Lines where the string "section" appears are to be copied from the entries below.

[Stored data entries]
───

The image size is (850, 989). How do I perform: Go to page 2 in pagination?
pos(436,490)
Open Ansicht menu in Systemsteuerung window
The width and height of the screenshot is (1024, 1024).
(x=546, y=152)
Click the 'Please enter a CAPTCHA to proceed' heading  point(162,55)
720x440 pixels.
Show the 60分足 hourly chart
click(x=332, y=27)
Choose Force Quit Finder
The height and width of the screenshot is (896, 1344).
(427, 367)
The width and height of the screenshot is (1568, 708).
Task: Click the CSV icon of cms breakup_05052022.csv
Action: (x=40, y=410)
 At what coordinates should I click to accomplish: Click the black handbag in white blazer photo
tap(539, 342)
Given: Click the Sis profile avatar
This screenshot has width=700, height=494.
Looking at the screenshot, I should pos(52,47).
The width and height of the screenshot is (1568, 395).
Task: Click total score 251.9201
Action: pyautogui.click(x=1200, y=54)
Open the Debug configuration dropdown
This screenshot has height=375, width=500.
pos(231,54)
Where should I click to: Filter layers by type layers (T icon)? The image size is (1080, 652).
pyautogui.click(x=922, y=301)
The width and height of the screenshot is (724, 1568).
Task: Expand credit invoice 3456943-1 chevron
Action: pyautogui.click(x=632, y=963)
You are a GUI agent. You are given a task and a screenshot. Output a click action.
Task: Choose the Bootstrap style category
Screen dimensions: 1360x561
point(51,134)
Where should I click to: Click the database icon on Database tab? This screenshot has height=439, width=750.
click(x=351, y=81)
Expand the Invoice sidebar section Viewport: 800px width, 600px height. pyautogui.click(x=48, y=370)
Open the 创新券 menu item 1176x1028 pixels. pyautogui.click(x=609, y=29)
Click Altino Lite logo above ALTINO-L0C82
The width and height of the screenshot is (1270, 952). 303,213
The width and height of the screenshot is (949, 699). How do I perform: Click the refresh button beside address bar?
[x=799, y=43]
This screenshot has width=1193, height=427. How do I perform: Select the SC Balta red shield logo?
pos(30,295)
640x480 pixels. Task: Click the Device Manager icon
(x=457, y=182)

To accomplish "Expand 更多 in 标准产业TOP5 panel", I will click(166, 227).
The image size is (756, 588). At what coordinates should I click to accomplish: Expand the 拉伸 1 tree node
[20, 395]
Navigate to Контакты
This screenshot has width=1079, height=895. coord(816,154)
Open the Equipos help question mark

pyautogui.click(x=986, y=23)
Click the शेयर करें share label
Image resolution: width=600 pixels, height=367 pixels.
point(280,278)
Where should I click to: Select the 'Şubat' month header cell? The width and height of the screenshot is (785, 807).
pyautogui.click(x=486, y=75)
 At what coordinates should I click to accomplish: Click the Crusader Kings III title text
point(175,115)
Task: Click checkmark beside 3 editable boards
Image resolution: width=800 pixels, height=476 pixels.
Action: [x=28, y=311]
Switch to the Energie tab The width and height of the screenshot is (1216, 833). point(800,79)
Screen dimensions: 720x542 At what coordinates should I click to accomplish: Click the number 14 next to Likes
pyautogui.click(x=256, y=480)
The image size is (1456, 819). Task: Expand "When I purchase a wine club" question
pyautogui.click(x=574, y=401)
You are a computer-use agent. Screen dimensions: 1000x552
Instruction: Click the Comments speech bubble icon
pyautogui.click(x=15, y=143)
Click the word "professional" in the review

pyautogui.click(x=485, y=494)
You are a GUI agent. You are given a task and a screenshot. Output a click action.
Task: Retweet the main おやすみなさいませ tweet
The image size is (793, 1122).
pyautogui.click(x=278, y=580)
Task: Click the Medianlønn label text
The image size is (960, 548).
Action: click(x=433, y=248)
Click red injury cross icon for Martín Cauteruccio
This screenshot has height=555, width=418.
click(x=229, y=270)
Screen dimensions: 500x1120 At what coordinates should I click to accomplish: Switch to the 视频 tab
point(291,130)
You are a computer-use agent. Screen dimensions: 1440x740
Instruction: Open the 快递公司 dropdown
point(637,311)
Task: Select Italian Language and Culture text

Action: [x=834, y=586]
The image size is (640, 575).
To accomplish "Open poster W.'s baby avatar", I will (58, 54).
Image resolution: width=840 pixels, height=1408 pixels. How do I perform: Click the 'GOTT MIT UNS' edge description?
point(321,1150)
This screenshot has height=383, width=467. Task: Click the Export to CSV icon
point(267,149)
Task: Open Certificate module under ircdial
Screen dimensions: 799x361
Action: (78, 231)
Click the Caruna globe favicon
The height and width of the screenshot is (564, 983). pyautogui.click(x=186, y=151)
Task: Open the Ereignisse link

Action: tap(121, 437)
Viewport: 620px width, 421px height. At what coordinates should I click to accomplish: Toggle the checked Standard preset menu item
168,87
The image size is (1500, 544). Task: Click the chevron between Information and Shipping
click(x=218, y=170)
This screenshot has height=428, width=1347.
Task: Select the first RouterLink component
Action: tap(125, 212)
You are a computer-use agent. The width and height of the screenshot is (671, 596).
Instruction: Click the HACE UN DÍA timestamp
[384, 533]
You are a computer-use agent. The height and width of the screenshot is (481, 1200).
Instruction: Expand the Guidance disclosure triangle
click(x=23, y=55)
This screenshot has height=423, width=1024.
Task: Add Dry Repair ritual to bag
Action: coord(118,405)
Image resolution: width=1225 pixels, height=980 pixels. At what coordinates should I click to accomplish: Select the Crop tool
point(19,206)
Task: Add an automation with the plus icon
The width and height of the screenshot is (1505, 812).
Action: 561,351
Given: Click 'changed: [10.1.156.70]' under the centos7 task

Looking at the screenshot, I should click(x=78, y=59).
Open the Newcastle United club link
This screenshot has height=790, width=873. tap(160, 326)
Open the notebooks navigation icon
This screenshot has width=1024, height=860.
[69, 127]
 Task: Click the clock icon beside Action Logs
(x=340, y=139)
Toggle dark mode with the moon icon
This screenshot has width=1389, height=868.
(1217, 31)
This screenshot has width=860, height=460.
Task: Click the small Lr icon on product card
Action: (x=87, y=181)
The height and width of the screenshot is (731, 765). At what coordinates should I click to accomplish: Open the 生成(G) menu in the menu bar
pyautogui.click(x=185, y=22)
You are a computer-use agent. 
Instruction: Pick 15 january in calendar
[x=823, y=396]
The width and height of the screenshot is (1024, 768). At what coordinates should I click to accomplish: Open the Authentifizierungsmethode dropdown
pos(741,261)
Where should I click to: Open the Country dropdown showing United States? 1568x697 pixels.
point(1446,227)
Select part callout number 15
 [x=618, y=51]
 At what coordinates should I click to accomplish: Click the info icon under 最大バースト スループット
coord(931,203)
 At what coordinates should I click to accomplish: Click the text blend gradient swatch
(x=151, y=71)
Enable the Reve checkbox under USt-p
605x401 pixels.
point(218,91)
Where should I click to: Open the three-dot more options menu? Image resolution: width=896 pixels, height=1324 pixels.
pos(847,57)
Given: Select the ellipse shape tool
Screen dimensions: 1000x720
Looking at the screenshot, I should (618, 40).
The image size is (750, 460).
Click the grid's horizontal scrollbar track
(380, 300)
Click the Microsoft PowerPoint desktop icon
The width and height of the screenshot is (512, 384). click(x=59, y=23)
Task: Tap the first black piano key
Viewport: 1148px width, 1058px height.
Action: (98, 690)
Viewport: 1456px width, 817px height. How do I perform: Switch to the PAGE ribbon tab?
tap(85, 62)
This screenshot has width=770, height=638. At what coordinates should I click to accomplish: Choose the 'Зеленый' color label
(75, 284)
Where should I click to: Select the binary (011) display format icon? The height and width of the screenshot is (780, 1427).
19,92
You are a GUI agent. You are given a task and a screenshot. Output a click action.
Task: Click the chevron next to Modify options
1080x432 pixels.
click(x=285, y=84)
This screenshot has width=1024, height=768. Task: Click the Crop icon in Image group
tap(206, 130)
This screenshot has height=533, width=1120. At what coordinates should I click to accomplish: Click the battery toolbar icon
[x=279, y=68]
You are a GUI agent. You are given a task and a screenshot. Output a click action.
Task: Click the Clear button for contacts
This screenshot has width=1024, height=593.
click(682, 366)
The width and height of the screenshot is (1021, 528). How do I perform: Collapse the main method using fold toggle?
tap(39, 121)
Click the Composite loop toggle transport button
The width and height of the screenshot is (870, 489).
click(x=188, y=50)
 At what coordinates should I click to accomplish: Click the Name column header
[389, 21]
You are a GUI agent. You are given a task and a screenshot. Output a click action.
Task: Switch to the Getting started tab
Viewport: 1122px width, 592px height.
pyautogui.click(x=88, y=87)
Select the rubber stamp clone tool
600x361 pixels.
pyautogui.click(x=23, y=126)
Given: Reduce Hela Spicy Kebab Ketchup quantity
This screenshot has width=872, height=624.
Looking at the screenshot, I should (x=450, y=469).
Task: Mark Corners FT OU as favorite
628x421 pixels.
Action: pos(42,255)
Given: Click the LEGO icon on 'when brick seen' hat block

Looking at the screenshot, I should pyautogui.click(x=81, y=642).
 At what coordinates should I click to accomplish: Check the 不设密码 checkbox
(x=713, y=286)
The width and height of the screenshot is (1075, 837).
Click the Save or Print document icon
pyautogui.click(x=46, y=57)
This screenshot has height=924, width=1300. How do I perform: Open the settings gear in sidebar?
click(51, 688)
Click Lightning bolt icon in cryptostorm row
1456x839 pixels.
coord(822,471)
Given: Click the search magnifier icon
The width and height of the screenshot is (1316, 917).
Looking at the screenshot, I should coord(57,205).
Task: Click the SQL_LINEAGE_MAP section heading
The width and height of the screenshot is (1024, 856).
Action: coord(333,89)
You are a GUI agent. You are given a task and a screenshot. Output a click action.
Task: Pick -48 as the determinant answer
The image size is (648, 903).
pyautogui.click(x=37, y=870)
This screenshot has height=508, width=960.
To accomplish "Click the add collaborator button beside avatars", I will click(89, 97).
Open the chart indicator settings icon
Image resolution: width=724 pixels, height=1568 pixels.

───

● **FINISHED EXERCISE**:
Expand the Invoice sidebar section Viewport: 800px width, 600px height. pyautogui.click(x=48, y=370)
Task: Click the SQL_LINEAGE_MAP section heading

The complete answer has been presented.